Document passage:
--- --- ---

Nothing
#' Predictive performance of the penalized Cox model
#' with time-independent covariates
#'
#' This function computes the naive and optimism-corrected
#' measures of performance (C index, time-dependent AUC and time-dependent
#' Brier score) for a penalized Cox model with time-independent covariates.
#' The optimism correction is computed based on a cluster bootstrap
#' optimism correction procedure (CBOCP, Signorelli et al., 2021)
#'
#' @param fitted_pencox the output of \code{\link{pencox}}
#' @param metric the desired performance measure(s). Options include: 'tdauc',
#' 'c' and 'brier'
#' @param times numeric vector with the time points at which
#' to estimate the time-dependent AUC and time-dependent Brier score
#' @param n.cores number of cores to use to parallelize part of
#' the computations. If \code{ncores = 1} (default),
#' no parallelization is done. Pro tip: you can use
#' \code{parallel::detectCores()} to check how many
#' cores are available on your computer
#' @param verbose if \code{TRUE} (default and recommended value), information
#' on the ongoing computations is printed in the console
#'
#' @return A list containing the following objects:
#' \itemize{
#' \item \code{call}: the function call;
#' \item \code{concordance}: a data frame with the naive and
#' optimism-corrected estimates of the concordance (C) index;
#' \item \code{tdAUC}: a data frame with the naive and
#' optimism-corrected estimates of the time-dependent AUC
#' at the desired time points.

--- --- ---

Dataset content:
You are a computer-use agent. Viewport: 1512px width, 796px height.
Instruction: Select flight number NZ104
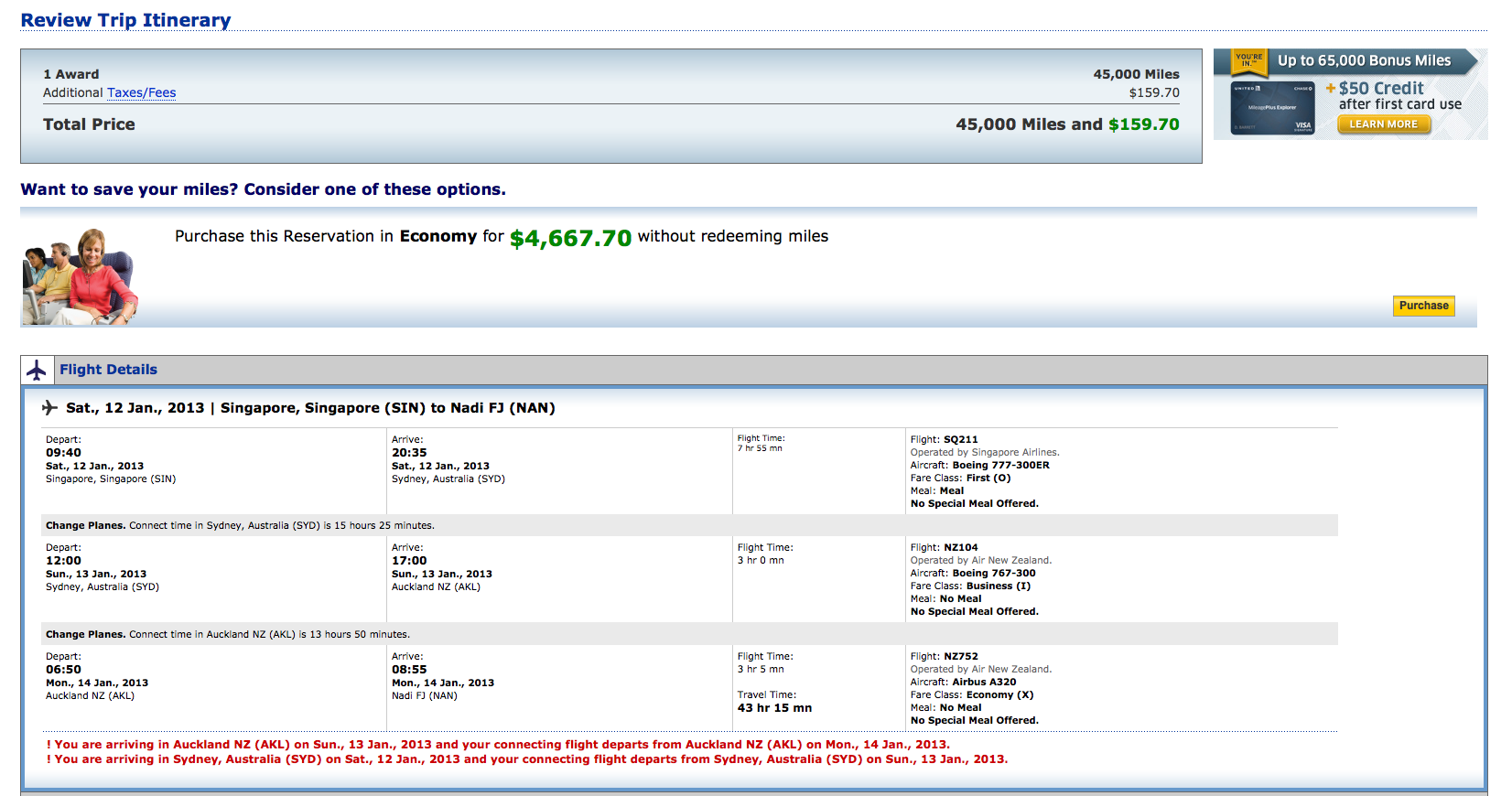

--- --- ---

Work to complete: Resume the roxygen documentation for the penalized Cox model performance function, starting after its last line.

Exercise output:
#' }
#'
#' @import foreach doParallel glmnet survival
#' @export
#'
#' @author Mirko Signorelli
#' @references
#' Signorelli, M. (2024). pencal: an R Package for the Dynamic
#' Prediction of Survival with Many Longitudinal Predictors.
#' To appear in: The R Journal. Preprint: arXiv:2309.15600
#'
#' Signorelli, M., Spitali, P., Al-Khalili Szigyarto, C,
#' The MARK-MD Consortium, Tsonaka, R. (2021).
#' Penalized regression calibration: a method for the prediction
#' of survival outcomes using complex longitudinal and
#' high-dimensional data. Statistics in Medicine, 40 (27), 6178-6196.
#' DOI: 10.1002/sim.9178
#'
#' @seealso \code{\link{pencox}}
#'
#' @examples
#' # generate example data
#' set.seed(1234)
#' p = 4 # number of longitudinal predictors
#' simdata = simulate_prclmm_data(n = 100, p = p, p.relev = 2,
#' seed = 123, t.values = c(0, 0.5, 1, 1.5, 2))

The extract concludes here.